►

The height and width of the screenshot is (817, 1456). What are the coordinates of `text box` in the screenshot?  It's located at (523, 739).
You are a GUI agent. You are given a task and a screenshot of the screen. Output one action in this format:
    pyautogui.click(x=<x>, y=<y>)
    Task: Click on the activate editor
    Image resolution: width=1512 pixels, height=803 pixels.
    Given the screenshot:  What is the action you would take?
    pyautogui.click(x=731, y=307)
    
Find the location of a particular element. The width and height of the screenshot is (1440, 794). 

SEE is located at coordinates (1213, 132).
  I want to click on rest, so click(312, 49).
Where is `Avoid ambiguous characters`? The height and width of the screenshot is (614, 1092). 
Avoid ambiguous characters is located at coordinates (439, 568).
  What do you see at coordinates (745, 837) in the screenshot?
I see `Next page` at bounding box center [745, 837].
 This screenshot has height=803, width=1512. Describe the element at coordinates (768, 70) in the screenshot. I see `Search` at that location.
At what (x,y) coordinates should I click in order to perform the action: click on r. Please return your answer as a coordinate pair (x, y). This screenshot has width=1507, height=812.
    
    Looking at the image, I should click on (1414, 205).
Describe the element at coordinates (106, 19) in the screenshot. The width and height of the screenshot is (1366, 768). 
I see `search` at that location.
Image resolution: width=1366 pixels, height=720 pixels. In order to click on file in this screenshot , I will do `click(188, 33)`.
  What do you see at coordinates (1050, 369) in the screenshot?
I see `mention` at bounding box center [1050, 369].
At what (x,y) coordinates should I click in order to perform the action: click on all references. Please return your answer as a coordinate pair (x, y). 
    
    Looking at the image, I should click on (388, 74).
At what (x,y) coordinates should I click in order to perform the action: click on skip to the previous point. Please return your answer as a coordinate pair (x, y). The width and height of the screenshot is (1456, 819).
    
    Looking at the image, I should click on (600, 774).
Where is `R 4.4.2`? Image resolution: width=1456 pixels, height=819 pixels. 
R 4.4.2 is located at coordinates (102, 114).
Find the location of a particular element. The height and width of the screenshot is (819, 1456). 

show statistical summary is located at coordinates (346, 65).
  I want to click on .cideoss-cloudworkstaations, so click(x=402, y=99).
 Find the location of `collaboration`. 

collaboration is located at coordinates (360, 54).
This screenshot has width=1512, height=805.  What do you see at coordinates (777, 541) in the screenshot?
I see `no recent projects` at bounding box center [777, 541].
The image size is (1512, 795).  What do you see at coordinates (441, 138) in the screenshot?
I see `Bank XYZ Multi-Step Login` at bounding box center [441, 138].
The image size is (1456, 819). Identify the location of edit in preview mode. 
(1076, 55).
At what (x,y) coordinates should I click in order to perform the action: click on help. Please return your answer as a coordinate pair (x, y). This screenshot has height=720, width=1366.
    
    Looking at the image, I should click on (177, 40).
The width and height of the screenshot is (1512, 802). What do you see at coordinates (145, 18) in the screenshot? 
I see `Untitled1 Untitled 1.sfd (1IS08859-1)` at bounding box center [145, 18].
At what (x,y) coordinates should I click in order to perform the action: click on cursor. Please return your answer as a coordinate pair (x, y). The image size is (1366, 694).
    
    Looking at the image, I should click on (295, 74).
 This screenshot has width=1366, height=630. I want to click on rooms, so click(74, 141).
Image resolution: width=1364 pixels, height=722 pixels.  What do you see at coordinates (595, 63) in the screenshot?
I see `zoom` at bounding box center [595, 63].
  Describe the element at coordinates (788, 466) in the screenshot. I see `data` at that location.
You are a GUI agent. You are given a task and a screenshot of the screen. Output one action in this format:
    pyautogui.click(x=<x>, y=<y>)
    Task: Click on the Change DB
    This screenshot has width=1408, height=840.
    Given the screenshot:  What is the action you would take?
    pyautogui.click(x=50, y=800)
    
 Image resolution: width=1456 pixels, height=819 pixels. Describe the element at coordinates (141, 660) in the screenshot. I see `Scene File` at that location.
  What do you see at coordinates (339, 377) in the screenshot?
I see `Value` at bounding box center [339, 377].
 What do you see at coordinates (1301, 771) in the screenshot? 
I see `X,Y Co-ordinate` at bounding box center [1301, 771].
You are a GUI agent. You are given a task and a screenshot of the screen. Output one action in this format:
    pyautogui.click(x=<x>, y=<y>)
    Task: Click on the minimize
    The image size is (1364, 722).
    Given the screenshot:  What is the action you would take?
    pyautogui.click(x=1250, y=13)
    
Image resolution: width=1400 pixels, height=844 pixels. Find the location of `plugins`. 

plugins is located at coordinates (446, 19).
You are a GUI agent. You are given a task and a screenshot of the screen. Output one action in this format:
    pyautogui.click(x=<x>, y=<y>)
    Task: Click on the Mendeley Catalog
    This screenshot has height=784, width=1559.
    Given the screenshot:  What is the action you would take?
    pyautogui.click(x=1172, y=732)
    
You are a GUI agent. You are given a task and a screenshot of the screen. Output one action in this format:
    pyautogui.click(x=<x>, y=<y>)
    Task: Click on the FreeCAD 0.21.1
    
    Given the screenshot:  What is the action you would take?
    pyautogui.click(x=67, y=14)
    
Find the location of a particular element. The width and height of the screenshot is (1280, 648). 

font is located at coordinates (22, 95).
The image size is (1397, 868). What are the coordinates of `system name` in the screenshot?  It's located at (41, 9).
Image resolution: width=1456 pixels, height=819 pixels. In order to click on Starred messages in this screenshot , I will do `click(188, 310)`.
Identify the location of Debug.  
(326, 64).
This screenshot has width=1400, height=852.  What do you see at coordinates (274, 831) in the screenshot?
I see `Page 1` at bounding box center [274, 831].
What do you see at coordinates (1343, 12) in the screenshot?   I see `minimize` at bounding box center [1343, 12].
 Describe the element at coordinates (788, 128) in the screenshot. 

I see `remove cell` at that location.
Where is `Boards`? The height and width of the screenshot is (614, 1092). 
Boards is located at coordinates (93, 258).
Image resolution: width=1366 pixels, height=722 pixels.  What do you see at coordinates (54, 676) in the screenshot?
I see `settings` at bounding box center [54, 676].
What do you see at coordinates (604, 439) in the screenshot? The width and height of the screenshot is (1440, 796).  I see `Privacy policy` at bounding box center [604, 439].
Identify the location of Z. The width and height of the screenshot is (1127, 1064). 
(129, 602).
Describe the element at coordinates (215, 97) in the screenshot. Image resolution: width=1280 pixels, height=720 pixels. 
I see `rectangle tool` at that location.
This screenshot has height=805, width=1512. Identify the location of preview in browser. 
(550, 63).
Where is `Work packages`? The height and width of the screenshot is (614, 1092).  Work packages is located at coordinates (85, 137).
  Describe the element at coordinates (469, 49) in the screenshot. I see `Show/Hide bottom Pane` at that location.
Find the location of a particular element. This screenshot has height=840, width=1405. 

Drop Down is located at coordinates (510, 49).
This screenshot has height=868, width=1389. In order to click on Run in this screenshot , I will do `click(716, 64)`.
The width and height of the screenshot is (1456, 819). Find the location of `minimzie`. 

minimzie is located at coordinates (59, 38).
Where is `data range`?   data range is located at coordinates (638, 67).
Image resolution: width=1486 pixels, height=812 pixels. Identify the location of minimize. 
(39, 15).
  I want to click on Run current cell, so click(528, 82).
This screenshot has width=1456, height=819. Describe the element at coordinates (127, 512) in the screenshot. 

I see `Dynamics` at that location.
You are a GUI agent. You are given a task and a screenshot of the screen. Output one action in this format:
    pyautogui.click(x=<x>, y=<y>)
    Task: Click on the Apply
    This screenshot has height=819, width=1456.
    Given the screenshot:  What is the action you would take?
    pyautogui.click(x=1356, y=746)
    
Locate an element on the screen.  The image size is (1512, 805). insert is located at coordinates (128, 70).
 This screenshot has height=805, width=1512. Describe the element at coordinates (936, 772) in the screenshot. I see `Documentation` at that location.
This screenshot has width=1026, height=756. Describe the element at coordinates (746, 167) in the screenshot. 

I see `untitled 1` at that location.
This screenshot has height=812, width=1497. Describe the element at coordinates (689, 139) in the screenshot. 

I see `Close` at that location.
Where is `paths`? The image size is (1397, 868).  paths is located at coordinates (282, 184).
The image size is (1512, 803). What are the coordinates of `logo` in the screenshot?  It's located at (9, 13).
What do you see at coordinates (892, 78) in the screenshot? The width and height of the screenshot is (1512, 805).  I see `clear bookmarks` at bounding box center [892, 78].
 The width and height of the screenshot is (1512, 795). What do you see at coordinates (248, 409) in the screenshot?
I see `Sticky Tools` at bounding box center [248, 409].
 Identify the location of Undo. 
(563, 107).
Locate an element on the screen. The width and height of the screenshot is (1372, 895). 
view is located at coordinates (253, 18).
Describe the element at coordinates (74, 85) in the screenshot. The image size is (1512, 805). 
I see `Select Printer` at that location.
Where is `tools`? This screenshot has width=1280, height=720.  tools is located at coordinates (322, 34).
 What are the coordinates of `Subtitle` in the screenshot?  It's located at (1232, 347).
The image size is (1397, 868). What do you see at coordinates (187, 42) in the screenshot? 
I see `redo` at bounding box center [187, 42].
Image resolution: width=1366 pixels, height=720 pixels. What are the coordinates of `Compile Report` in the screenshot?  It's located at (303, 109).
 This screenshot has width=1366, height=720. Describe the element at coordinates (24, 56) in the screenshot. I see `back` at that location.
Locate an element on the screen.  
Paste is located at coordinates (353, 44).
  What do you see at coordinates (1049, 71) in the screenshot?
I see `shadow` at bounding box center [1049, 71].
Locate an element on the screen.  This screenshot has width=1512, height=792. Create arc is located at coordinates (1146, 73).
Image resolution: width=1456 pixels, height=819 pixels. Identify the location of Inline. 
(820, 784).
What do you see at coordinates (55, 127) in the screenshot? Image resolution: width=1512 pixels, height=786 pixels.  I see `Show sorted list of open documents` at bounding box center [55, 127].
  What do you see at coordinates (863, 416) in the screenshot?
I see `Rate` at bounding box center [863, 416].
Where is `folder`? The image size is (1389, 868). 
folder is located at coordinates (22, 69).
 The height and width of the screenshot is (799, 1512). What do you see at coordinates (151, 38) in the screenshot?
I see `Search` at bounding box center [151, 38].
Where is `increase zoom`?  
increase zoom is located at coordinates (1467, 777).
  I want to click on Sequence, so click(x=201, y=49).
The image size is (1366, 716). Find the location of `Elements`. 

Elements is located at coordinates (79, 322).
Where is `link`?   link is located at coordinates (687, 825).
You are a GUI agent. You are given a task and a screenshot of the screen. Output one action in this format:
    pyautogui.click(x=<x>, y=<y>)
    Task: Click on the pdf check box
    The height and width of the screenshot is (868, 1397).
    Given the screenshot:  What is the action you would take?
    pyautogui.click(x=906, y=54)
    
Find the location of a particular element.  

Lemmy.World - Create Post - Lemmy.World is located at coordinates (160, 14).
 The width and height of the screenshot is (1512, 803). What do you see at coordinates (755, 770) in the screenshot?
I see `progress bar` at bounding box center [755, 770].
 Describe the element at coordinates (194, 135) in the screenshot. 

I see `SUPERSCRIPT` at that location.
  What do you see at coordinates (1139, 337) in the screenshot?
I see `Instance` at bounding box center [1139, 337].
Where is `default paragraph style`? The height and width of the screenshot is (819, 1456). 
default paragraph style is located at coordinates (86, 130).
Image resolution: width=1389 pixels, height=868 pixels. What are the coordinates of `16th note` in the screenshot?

◄

**YOUR INSTRUCTIONS**
Reproduce the lines above verbatim, starting with the line containing "has height=720, width=1366." and continuing through the line containing "Looking at the image, I should click on (177, 40).".

**TASK SOLUTION**
At what (x,y) coordinates should I click in order to perform the action: click on help. Please return your answer as a coordinate pair (x, y). This screenshot has height=720, width=1366.
    
    Looking at the image, I should click on (177, 40).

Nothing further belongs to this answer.